*Data extracts:*

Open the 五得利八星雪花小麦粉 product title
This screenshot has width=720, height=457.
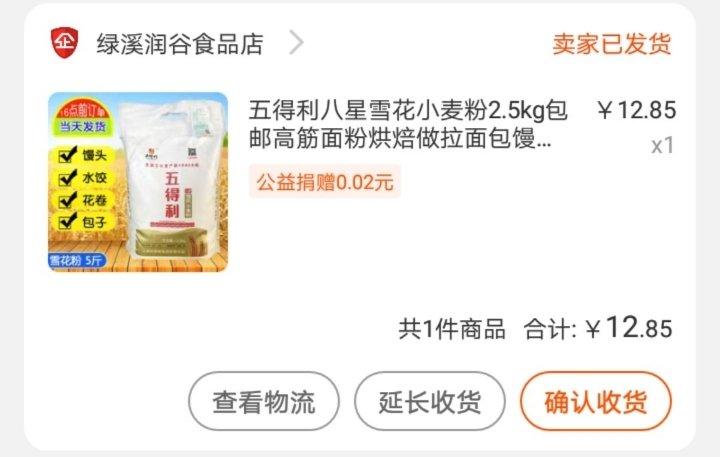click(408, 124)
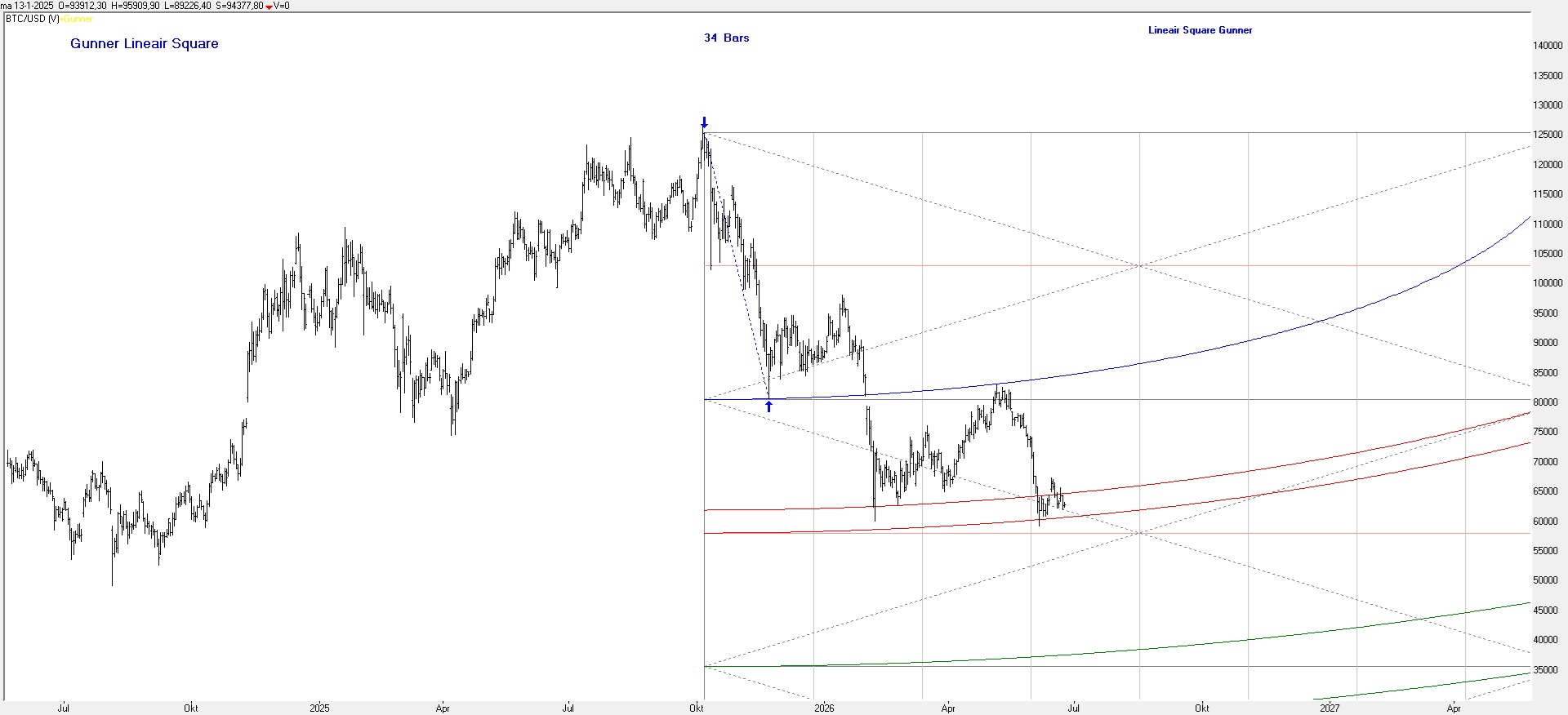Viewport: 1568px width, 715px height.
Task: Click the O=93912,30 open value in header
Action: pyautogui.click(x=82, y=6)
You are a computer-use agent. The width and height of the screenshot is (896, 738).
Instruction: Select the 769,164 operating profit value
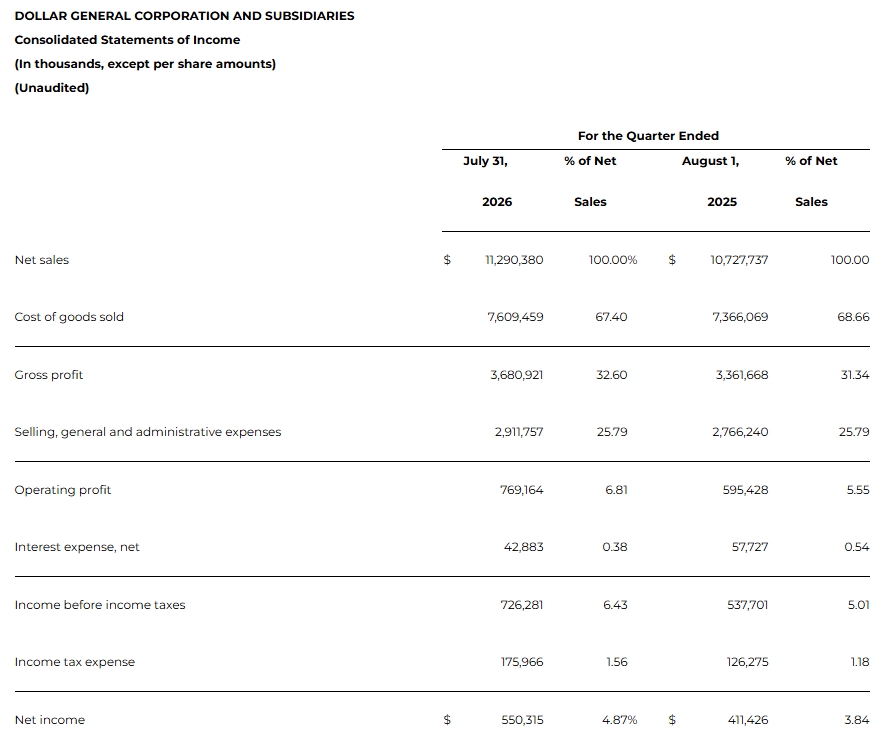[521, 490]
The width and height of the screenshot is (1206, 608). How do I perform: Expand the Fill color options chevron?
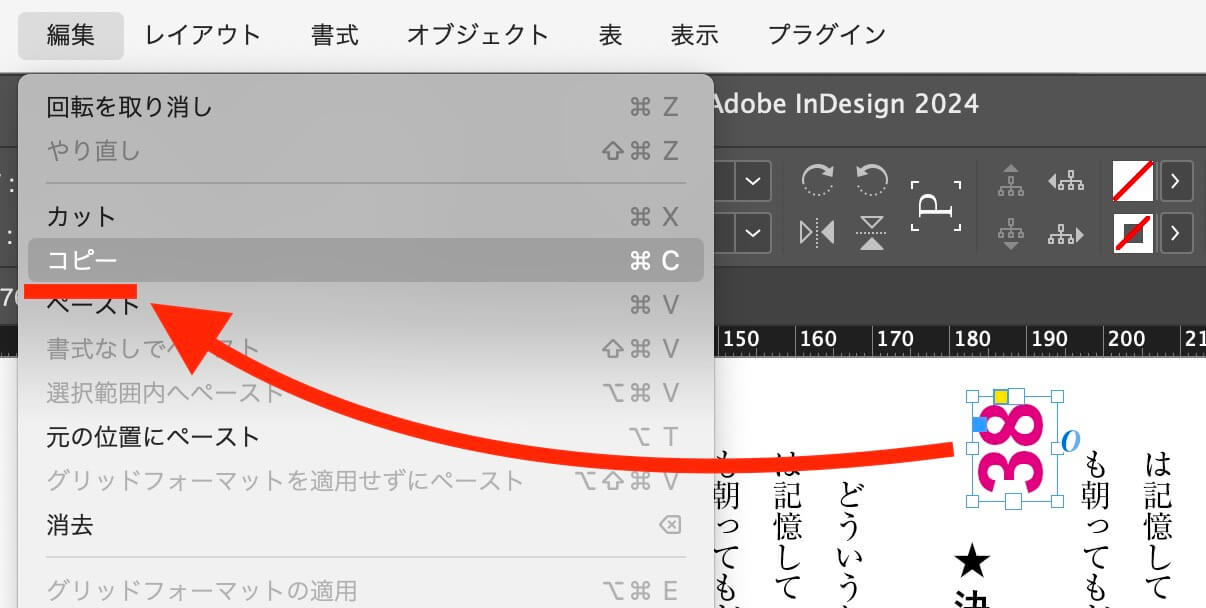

...

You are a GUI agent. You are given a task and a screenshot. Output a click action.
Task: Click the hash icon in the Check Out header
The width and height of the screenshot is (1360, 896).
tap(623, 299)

*What you need to do:* Each line holding "agent" should be copied from the material above.

*Task response:*
You are a computer-use agent. The width and height of the screenshot is (896, 738).
You are a GUI agent. You are given a task and a screenshot. Output a click action.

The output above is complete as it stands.